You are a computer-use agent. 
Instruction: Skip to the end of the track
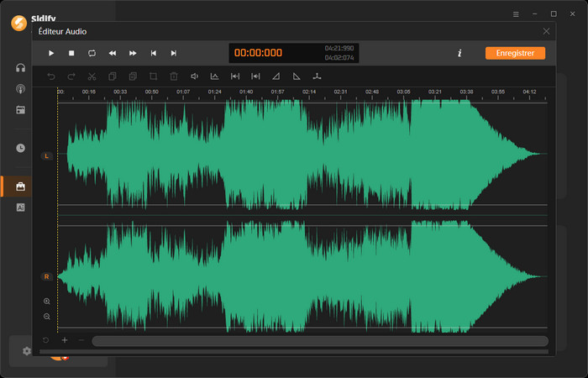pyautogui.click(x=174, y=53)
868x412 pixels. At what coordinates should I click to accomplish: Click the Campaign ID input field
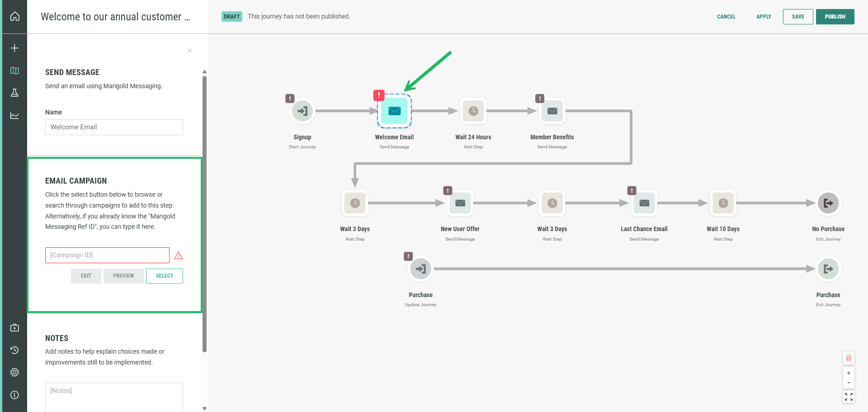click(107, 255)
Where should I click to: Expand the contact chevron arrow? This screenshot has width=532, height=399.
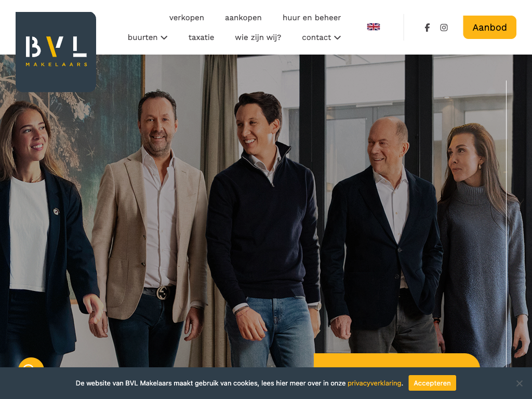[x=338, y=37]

■ Activity ■
Reproduce the material in its entirety and word for word, without the pictures.

■ Response to this task ■
You are a computer-use agent. 
Instruction: Skip to the end of the track
pyautogui.click(x=174, y=53)
868x412 pixels. At what coordinates should I click to accomplish: Click the Campaign ID input field
click(107, 255)
Where should I click to: Expand the contact chevron arrow? This screenshot has width=532, height=399.
[x=338, y=37]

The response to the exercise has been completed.